Text provided:
################

- Pitcher
- Born: November 23, 1906 Holstein, Iowa, U.S.
- Died: September 21, 1970 (aged 63) Sioux Falls, South Dakota, U.S.
- Batted: RightThrew: Right

MLB debut
- September 15, 1930, for the Chicago White Sox

Last MLB appearance
- August 3, 1931, for the Chicago White Sox

MLB statistics
- Win–loss record: 1–0
- Earned run average: 7.66
- Strikeouts: 6
- Stats at Baseball Reference

Teams
- Chicago White Sox (1930–1931);

= Biggs Wehde =

American baseball player (1906–1970)

Wilbur "Biggs" Wehde (November 23, 1906 – September 21, 1970) was an American Major League Baseball pitcher who played in and with the Chicago White Sox. He batted and threw right-handed.

== Biography ==
Wehde was born November 23, 1906, and grew up on an eleven-acre dairy farm on the edge of Holstein, Iowa, where is father operated a small creamery. He was the eldest of five children born to Gus and Frieda Suiter Wehde. His half brothers, twins Ray and Roy Wehde, the youngest of four children born to Gus and Anna Christopherson Wehde, were basketball players at Holstein High School and Iowa State University.

################

Recorded information:
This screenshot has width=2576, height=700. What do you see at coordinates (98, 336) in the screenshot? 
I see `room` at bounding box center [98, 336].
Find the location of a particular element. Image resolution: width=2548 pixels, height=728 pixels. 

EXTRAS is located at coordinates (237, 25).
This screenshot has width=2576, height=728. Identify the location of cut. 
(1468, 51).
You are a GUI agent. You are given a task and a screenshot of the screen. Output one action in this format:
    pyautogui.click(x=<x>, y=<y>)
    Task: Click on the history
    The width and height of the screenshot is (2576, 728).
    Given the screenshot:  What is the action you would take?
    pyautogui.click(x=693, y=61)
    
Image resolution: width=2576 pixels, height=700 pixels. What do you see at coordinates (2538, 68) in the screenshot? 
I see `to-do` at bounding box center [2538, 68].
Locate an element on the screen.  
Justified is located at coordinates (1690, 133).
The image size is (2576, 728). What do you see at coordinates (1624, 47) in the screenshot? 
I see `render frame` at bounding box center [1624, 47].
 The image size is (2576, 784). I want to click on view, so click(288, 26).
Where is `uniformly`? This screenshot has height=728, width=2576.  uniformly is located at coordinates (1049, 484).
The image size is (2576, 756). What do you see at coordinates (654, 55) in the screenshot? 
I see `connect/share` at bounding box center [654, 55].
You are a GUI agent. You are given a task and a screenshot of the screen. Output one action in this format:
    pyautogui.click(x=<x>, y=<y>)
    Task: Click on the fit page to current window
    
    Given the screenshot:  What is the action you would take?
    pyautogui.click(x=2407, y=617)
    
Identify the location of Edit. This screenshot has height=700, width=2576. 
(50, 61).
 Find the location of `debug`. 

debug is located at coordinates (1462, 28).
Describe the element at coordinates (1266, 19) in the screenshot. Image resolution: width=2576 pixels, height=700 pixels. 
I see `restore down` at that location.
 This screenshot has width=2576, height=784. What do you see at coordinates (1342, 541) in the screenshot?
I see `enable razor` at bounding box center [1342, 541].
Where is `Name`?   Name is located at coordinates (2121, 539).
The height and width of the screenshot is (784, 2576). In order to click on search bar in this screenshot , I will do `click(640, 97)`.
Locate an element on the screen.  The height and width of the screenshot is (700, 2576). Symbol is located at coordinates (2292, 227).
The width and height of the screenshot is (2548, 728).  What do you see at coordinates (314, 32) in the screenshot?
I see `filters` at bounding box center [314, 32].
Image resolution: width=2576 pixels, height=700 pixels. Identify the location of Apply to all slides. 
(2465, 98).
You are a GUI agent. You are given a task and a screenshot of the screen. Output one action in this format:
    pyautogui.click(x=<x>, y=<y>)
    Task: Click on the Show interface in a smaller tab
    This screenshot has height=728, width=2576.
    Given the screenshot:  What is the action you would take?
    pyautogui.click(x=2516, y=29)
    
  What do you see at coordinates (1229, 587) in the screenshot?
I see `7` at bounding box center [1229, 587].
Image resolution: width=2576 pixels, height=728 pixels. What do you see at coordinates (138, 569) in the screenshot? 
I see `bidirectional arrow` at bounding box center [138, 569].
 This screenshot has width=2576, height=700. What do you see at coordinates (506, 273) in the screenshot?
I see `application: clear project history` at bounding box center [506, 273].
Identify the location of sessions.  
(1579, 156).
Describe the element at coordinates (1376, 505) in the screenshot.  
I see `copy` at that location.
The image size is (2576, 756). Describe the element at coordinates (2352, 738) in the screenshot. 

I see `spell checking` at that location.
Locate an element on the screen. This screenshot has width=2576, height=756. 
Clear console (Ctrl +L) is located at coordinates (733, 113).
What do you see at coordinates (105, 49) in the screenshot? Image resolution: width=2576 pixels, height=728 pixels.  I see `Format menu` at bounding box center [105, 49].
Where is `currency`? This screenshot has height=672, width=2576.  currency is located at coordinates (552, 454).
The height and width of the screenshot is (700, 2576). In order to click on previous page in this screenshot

################

Instructions:
1/ From the text on Biggs Wehde, set down the passage starting at "American baseball player" and ending at "and threw right-handed.".
2/ According to the text on Biggs Wehde, at which university did Ray and Roy Wehde play basketball?
3/ Do these statements agree with the text on Biggs Wehde? For each, answer yes or no and quote the words that decide it. (a) Wehde's earned run average was 7.66. (b) Wehde batted left-handed. (c) Wehde died in Holstein, Iowa.

Expected responses:
1/
American baseball player (1906–1970)

Wilbur "Biggs" Wehde (November 23, 1906 – September 21, 1970) was an American Major League Baseball pitcher who played in and with the Chicago White Sox. He batted and threw right-handed.

2/ Iowa State University

3/
(a) Yes: "Earned run average: 7.66"
(b) No: "He batted and threw right-handed."
(c) No: "Died: September 21, 1970 (aged 63) Sioux Falls, South Dakota, U.S."